“Bush out of Iraq and Lula out of Haiti”

IN BRAZIL, the biggest protest was on 8 March in São Paulo, where President Lula received Bush. The US president’s visit flies in the face of Lula’s Workers’ Party (PT) attempt to regain a progressive image, especially in relation to the government’s foreign policy.

André Ferrari, Socialismo Revolucionário, CWI, Brazil

In spite of all the efforts from the PT and PCdoB (Communist Party of Brazil) and the organisations led by them, – CUT (biggest trade union federation) and UNE (National Union of Students) – these parties and pro-government organisations didn’t succeed in stopping the left denounce the presence of Brazilian troops in Haiti at the service of US imperialism.

At the demo in Avenida Paulista, the biggest financial centre of Latin America, behind a banner of “Bush out” and the defence of women’s rights, the fighting left organised a strong ‘Classist and Feminist Bloc’. “Bush out of Iraq and Lula out of Haiti” was the slogan that found the biggest echo amongst the demonstrators.

Present were thousands of activists from PSOL (Party for Socialism and Liberty), PSTU (United Socialist Workers’ Party), PCB (Brazilian Communist Party), alongside new movements that are building alternatives to the pro-government leaderships of CUT and UNE, like Conlutas (National Coordination of Struggles) and Intersindical.

Socialismo Revolucionário (SR), the Brazilian section of the CWI that works as a current within PSOL, and especially its women militants, played an important role in the building of this left bloc.

The demo also rejected Lula’s neo-liberal policies and the agreements with US imperialism.

The demo on Avenida Paulista was repressed severely by the military police of São Paulo state. Gas grenades and rubber bullets were used against the demonstrators. More than 20 were wounded, including two members and one sympathiser of SR.


Biofuels production

A HUGE propaganda campaign was made to show that the agreements between George Bush and president Lula over the production of biofuels, such as alcohol produced from sugar cane, would benefit Brazil. However, not even this propaganda succeeded in containing the immense opposition to the presence of the US warlord on Brazilian soil.

Bush and Lula’s model of biofuel production only serves big international capital and imperialism. They want to impose a system of production based on monoculture crops, latifundia (big landed estates), rural workers on semi-slave conditions, and using transgenic seeds (as in the case of soy and corn maize), thereby having to pay royalties to the transnationals.

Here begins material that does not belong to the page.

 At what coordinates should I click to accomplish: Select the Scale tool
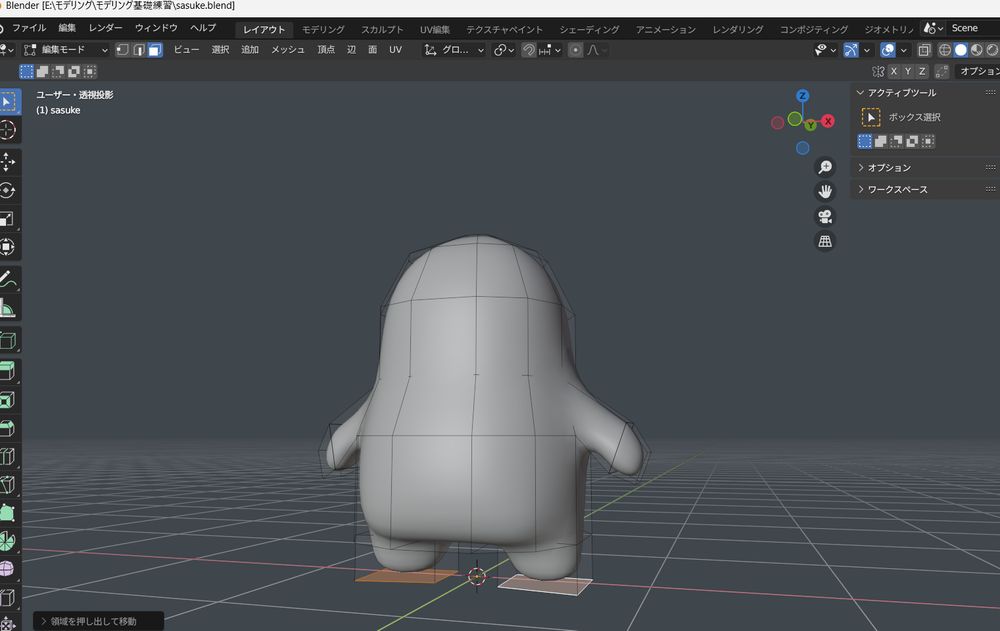(8, 219)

Part of the interests of imperialism is also to try to reduce their economies’ dependence on Venezuelan and Middle Eastern oil. Their ‘green concerns’ are only propaganda, as the production of sugar cane in Brazil generally uses methods that are very damaging to the environment.

In the end, almost nothing was agreed upon between the governments, not even a lowering of the high trade tariffs upon Brazilian alcohol that is exported to the USA.